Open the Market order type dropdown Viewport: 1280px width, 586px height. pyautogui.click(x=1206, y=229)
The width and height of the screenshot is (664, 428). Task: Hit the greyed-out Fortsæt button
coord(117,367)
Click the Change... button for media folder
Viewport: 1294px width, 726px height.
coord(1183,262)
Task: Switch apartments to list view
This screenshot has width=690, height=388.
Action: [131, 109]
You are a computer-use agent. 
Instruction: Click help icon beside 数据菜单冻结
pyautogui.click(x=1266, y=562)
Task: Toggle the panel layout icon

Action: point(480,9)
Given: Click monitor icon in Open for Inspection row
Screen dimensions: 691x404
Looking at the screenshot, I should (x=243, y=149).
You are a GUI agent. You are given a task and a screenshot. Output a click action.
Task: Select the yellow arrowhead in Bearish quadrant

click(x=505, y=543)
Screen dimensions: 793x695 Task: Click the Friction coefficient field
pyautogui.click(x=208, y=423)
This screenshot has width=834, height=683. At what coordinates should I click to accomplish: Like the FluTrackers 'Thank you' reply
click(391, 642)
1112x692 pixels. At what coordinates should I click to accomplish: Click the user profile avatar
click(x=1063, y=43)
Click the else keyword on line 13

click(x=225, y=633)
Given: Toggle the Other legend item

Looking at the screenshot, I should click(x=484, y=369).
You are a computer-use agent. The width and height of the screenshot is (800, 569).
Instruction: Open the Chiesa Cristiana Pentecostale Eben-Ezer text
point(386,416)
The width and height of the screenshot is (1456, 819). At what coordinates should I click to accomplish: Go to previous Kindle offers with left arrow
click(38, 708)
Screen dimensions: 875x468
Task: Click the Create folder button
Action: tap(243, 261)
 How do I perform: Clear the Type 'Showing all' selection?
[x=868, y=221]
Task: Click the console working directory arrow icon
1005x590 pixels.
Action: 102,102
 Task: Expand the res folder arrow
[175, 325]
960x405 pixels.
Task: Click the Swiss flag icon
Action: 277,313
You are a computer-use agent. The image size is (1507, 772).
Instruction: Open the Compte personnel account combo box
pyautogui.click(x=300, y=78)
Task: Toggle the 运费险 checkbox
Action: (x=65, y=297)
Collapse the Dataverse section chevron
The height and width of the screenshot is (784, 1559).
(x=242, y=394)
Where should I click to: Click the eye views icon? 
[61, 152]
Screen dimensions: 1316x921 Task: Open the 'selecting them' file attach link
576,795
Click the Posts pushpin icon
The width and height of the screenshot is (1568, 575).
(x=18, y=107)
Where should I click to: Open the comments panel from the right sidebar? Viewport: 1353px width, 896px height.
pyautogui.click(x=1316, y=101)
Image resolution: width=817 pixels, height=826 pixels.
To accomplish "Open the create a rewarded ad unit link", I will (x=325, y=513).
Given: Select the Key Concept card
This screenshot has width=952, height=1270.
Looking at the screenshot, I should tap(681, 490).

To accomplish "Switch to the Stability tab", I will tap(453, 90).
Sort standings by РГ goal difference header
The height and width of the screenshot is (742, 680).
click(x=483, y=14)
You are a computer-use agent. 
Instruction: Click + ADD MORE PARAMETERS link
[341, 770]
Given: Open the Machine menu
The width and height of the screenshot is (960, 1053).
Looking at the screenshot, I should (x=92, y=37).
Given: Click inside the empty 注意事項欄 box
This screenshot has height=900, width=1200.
──────────
YOUR GOAL: Whenever the word "agent" appears in a line above, copy that line.

WRITTEN REPLY:
You are a computer-use agent. 
You are a GUI agent. You are given a task and a screenshot. Output a click action.
You are a computer-use agent. The width and height of the screenshot is (800, 569).
You are a computer-use agent. The image size is (1507, 772).
You are a computer-use agent. 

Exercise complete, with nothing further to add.